Chromosome abnormalities in malignant lymphoma in patients from Saitama

Abstract

Clonal chromosome abnormalities were found in 89 (97%) of 92 patients with non-Hodgkin's malignant lymphoma including immunologically determined 34 B- and 25 T-lymphomas; only 3 of 19 T-lymphoma patients examined had serum adult T-cell leukemia/lymphoma-associated antigen antibody. Association of 8q24 translocations with small non-cleaved cell (P less than 0.01) and that of t(14;18) (q32;q21) with follicular histology (P = 0.03) were significant. Several other abnormalities were also found to be correlated with histological or immunological phenotypes: trisomy 5 with diffuse, mixed cell lymphoma (P = 0.03); a break at 3q21 with diffuse, large cell lymphoma (P = 0.04); gain of chromosome 18 or X and rearrangements of 13q with immunoblastic lymphoma (P = 0.02, 0.03, and 0.03, respectively); and rearrangements of 7q with diffuse large cell histology (P = 0.02) and T-cell phenotype (P = 0.02). Multiple clones were more frequently seen in T-cell lymphoma than in B-cell lymphoma (P = 0.01). Structural changes of the long arm of chromosome 4 or 15 and a break in 6p21 were also associated with T-lymphoma (P = 0.03, respectively).

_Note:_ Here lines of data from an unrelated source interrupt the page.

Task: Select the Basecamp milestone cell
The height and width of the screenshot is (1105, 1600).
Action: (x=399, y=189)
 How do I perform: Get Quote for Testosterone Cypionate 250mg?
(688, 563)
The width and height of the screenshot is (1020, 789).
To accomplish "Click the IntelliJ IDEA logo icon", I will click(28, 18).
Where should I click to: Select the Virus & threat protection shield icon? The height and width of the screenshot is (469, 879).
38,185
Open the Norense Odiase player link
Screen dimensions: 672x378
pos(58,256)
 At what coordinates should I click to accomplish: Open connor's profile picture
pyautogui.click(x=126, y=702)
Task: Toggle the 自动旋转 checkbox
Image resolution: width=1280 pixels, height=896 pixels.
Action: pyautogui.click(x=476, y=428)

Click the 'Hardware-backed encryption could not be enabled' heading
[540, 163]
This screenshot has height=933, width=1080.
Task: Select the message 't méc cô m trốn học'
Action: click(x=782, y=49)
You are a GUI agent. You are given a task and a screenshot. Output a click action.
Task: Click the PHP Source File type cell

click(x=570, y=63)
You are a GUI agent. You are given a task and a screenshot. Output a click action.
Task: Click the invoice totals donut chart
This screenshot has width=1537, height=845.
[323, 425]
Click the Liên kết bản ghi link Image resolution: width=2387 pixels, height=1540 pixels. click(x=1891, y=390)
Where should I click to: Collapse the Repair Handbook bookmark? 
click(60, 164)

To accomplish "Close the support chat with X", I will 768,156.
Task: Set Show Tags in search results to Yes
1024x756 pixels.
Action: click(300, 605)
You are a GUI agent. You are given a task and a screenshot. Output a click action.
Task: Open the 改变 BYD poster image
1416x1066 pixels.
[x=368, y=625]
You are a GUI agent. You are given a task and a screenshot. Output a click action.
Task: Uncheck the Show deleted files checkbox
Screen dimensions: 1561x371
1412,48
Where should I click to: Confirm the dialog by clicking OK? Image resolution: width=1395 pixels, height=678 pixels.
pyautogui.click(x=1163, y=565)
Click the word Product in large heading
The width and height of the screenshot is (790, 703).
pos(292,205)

Since the frequency of T-lymphoma is significantly higher and that of t(14;18) is significantly lower in the adult T-cell leukemia/lymphoma nonendemic area of Saitama in Japan than in Minnesota in the United States (P less than 0.01), factors affecting the lymphoma-genesis may be different or operating in different intensities in different areas.